Quando ‘ver para crer’ não ajuda a conhecer

Por: Alice Ramos

Há perguntas que nos apanham de surpresa, ou porque nunca pensámos nisso e/ou porque não sabemos o suficiente para responder bem. Mas, mesmo assim, na maioria das vezes fazemos um esforço e tentamos responder o melhor possível com base na informação que vamos recolhendo de diferentes fontes, seja da nossa experiência direta, das conversas que temos ou do que lemos e ouvimos nos meios de comunicação social.

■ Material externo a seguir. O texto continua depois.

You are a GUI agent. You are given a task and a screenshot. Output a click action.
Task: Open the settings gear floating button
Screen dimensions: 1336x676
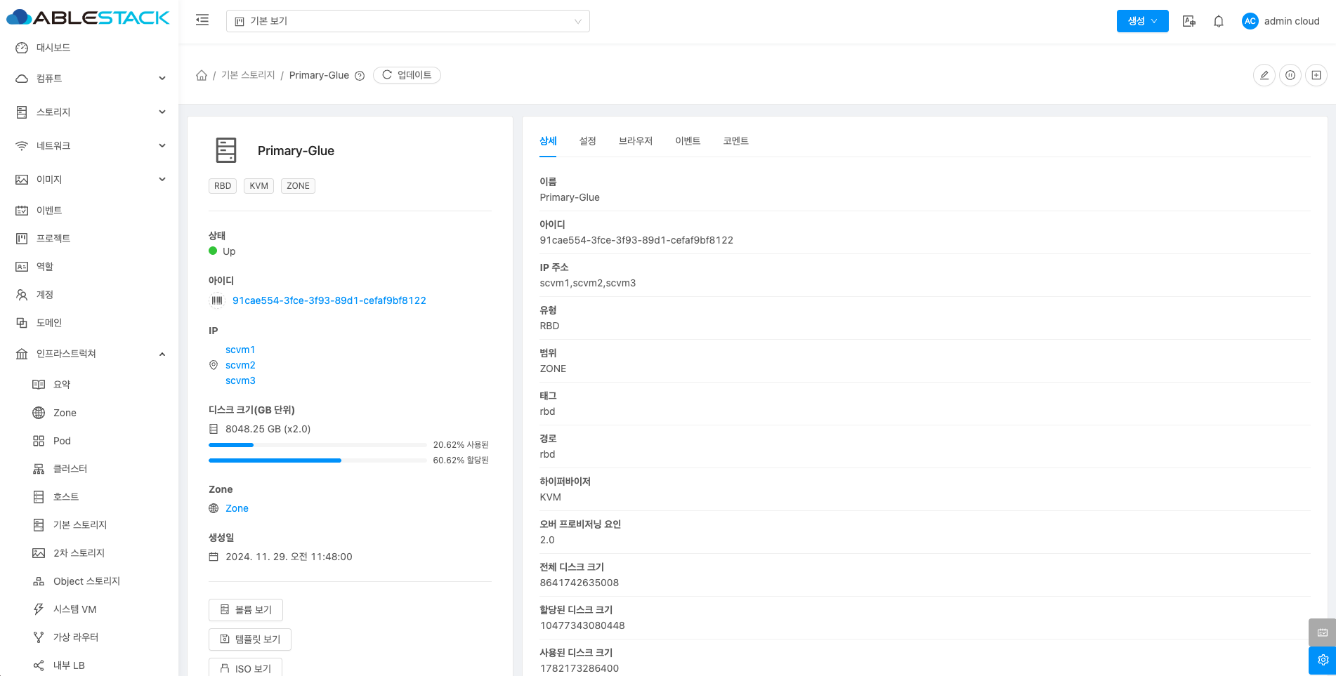(1322, 660)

A última sondagem ICS/ISCTE tinha a seguinte pergunta: “Em cada 100 pessoas residentes em Portugal, quantas diria que não nasceram cá?” As respostas foram surpreendentes. Mas vejamos primeiro o que dizem os dados oficiais. Segundo os Censos 21, 10,5% das pessoas que vivem em Portugal nasceram no estrangeiro (não confundir com pessoas com nacionalidade estrangeira, que representam 5,2% da população residente). Ora, as respostas à sondagem sugerem que uma grande parte dos inquiridos tem uma perceção, digamos, desencontrada da realidade. Sem contar com 30% dos inquiridos que não responderam à pergunta, os restantes estimaram uma média de 33 em 100 residentes, um valor que, apesar de estar longe da realidade, não é inédito nem único. A mesma pergunta foi feita em 2014 no European Social Survey. Nessa altura não houve um único país onde a perceção fosse inferior à realidade, sendo Portugal o país onde o desvio médio entre realidade e perceção foi maior: 25% de residentes nascidos no estrangeiro (contra 8% nos Censos 11). Seguiu-se o Reino Unido com uma média de 27% (13%, Eurostat), França e Bélgica com médias de 26% e 29% respetivamente (12% em ambos os casos, Eurostat). Em 2021, o Eurobarómetro incluiu uma pergunta sobre a perceção do número de imigrantes no país. Em Portugal, 26% dos inquiridos responderam que havia entre 12% e 24% de imigrantes e 7% responderam que havia 25% ou mais (contra 8%, Eurostat).

Três fontes de dados em três momentos diferentes, a mesma tendência. E, na sondagem ICS/ISCTE, uma tendência transversal, independente do sexo, da idade, da escolaridade, do rendimento ou da posição ideológica de quem respondeu. Apenas as características da zona de residência surgem associadas à sobrerrepresentação dos residentes com naturalidade estrangeira: na Grande Lisboa, o valor médio foi de 38%; nas localidades com mais de 100 mil habitantes, o valor médio foi de 44%.

Um erro de perceção que pode vir a ter efeitos negativos: a rejeição da imigração e a aceitação acrítica de opiniões que veem a imigração mais como um problema do que como uma oportunidade. É por isso muito importante que os dados reais sejam do conhecimento público e que, ao contrário do que acontece, a população se sinta bem informada (no Eurobarómetro de 2021, 77% dos inquiridos portugueses disseram estar ‘nada informados’ ou ‘não muito bem informados’ sobre o tema da imigração). Tendemos a acreditar nas nossas perceções, naquilo que vemos, mas, como disse W. Deming, quem não conhece os dados é apenas mais uma pessoa com uma opinião.